ISRO Programme Director M Annadurai said, "Today early morning there was a 23 minutes of firing flawlessly. It ensured going away from the Earth's orbit. The final orbit will happen in September 2014."
ISRO is scheduled to make four corrections in the course of the spacecraft's voyage to Mars before it is expected to reach the orbit of the red planet in September 2014.
The national space agency had performed five orbit-raising manoeuvres on its Mars Orbiter, raising the apogee (farthest point from Earth) of the spacecraft to over 1.92 lakh km, before it performed the "mother of all slingshots."
ISRO's PSLV C 25 successfully injected the 1,350-kg 'Mangalyaan' Orbiter (Mars craft) into the orbit around the Earth some 44 minutes after a text book launch at 2.38 PM from the Satish Dhawan Space Centre at Sriharikota on November 5, marking the successful completion of the first stage of the Rs 450 crore mission.

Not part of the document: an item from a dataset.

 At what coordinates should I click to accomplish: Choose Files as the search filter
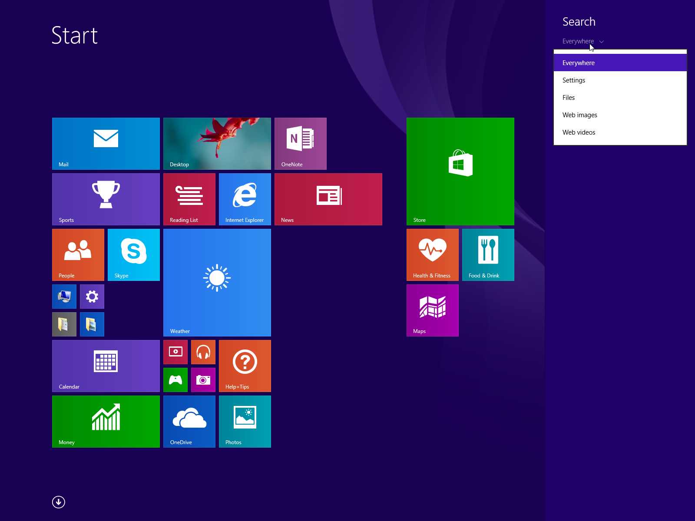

More than half of all Mars missions have failed, no one has managed success on the first attempt.
ISRO's press release on the mission
The critical manoeuvre to place India's Mars Orbiter Spacecraft in the Mars Transfer Trajectory was successfully carried out in the early hours of today (Sunday, December 1, 2013). During this manoeuvre, which began at 00:49 today, the spacecraft's 440 Newton liquid engine was fired for about 22 minutes providing a velocity increment of 648 meters/second to the spacecraft. Following the completion of this manoeuvre, the Earth orbiting phase of the spacecraft ended. The spacecraft is now on a course to encounter Mars after a journey of about 10 months around the Sun.
It may be recalled that Mars Orbiter spacecraft was launched into an elliptical parking orbit with a perigee (nearest point to Earth) of 248 km and an apogee (farthest point to Earth) of 23,550 km by India's workhorse launch vehicle PSLV on November 5, 2013. Following this, the apogee height of the spacecraft's orbit was successively raised through a series of manoeuvres to nearly 1,93,000 km. Besides, health checks of the Mars Orbiter spacecraft as well as its payloads were performed. Since its launch, all systems on-board Mars Orbiter spacecraft are performing normally.
The spacecraft is being continuously monitored from the Spacecraft Control Centre at ISRO Telemetry, Tracking and Command Network (ISTRAC) in Bangalore with support from Indian Deep Space Network (IDSN) antennae at Byalalu.